14 mai 2024

Biologie synthétique et bricolage démocratique

À propos de l’ouvrage La démocratie des chimères. Gouverner la biologie synthétique, de Sara Angeli Aguiton, édition Le Bord de l’eau, 246 pages.

Interview inédit.

Sara Angeli Aguiton est chargée de recherche au Centre Alexandre-Koyré – Histoire des Sciences et des techniques – CNRS.

Interview:

Que faut-il comprendre par ce terme de « biologie synthétique » ?

La biologie synthétique est un domaine de recherche en biotechnologie qui vise à améliorer les techniques développées par le génie génétique, que ses tenants considèrent comme un « bricolage génétique », en appliquant des méthodes d’ingénierie aux sciences du vivant.
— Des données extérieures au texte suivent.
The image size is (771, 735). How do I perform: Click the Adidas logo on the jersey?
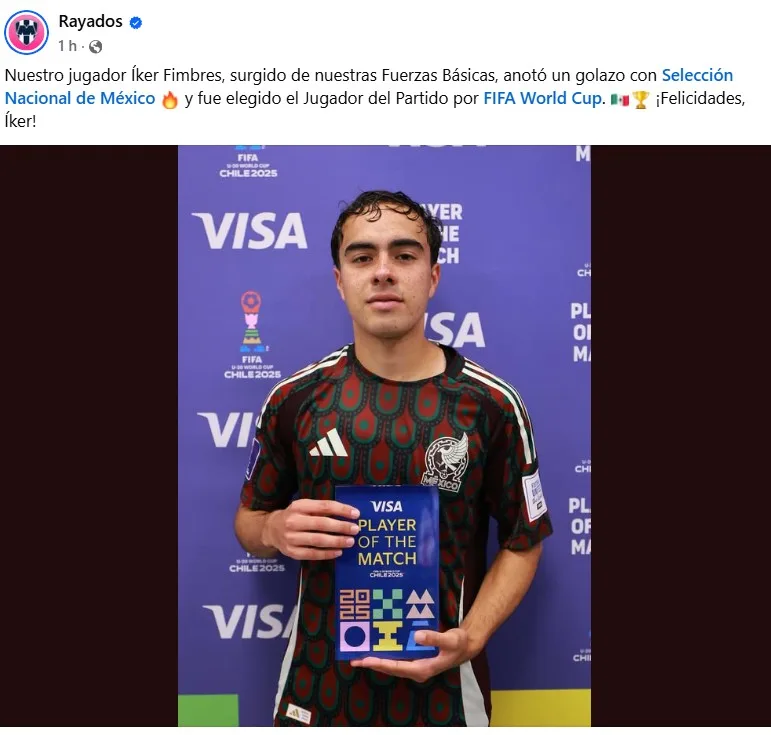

Il s’agit d’augmenter le nombre de modifications génétiques possibles dans un organisme pour répondre à des besoins industriels, d’automatiser et d’améliorer la qualité de ces modifications, tout en réduisant leurs coûts et leurs temps de production. Ces horizons techniques sont recherchés par des industries pétrochimiques, pharmaceutiques et agro-industrielles mais la biologie synthétique a aussi attiré d’autres praticien·ne·s, notamment les biologistes amateur·rice·s du réseau DIYbio (« Do-It-Yourself Biology ») ou encore les jeunes étudiant·e·s de la compétition IGEM qui y voient un domaine technologique « cool » et porteur.

Quelles critiques élaborez-vous face à ce nouveau type de projet ?

En travaillant sur l’émergence de ce domaine de recherche en France et aux États-Unis, j’ai été stupéfaite par la façon dont il était systématiquement accompagné d’un méta-discours portant sur la régulation de ces pratiques. Tandis que les recherches n’en n’étaient qu’au stade de projets de laboratoire, les pouvoirs publics ont très tôt annoncé que ce domaine était risqué mais prometteur, et qu’il fallait tout faire pour le réguler « en amont ». En sociologue, j’ai pris ce mode de « gouvernement en amont » comme objet de recherche. Quand les autorités publiques disent qu’elles souhaitent réguler en amont un domaine biotechnologique émergent, quels risques régulent-elles ? Et par quels moyens ? J’ai vite réalisé que les risques induits par les recherches en biologie synthétique ont rapidement été classés dans la catégorie des dangers gouvernables et acceptables. Ce sont deux autres menaces, la contestation en France et le terrorisme aux États-Unis, qui ont préoccupé les institutions. En France, les pouvoirs publics ont craint de voir se raviver des mobilisations écologiques et critiques des technologies, comme celles qui s’étaient levées contre les OGM, le nucléaire ou les nanotechnologies. Les autorités ont donc mis en place un dispositif de démocratie participative très précoce, afin d’amoindrir la portée des possibles critiques. Cet usage stratégique de la démocratie participative peut sembler étonnant, mais s’inscrit en fait dans une tradition européenne de gestion des crises de la confiance publique que rencontrent certains projets technoscientifiques: depuis le début des années 2000, en s’appuyant sur l’expertise des sciences sociales, les pouvoirs publics mobilisent les dispositifs participatifs pour rendre acceptables des projets technologiques controversés et déminer les contestations.

Aux États-Unis, c’est donc le terrorisme qui est devenu le principal risque de la biologie synthétique ?

Oui, c’est d’ailleurs un contraste qui m’a beaucoup intéressé. Aux États-Unis, l’attention politique s’est focalisée autour de l’accès par des individus malveillants à ces technologies. Le dispositif missionné pour réguler en amont ce problème est le service du Federal Bureau of Investigation en charge de prévenir les « menaces bioterroristes ». Ce service du FBI s’est alors progressivement imposé dans la communauté académique de la biologie synthétique, mais aussi dans les milieux des biologistes amateur·rice·s du réseau DIYbio, en proposant des « collaborations » afin de prévenir le bioterrorisme. Il faut savoir que le FBI est à la fois une force de police et de renseignement, c’est une institution répressive avec laquelle on ne collabore pas facilement. Pourtant, les chercheur.es et biologistes amateur·rice·s ont tou·te·s ouvert leurs portes aux agents. Sous la pression du FBI, il s’agissait pour eux de se démarquer de la suspicion de bioterrorisme en montrant leur bonne volonté aux les autorités. Mais je crois aussi que ces chercheur.es et amateur.es de sciences ont progressivement appris à se « distinguer » grâce aux risques: à s’en servir de ressources pour se construire une image « éthique » et gagner en légitimité politique. En cela, mon livre montre que les modes de gouvernement d’un nouveau domaine technoscientifique nous en apprennent autant sur les projets technologiques qui se fabriquent dans les laboratoires que sur les formes contemporaines du pouvoir de définir les dangers acceptables, les projets technologiques légitimes et la sécurité des populations.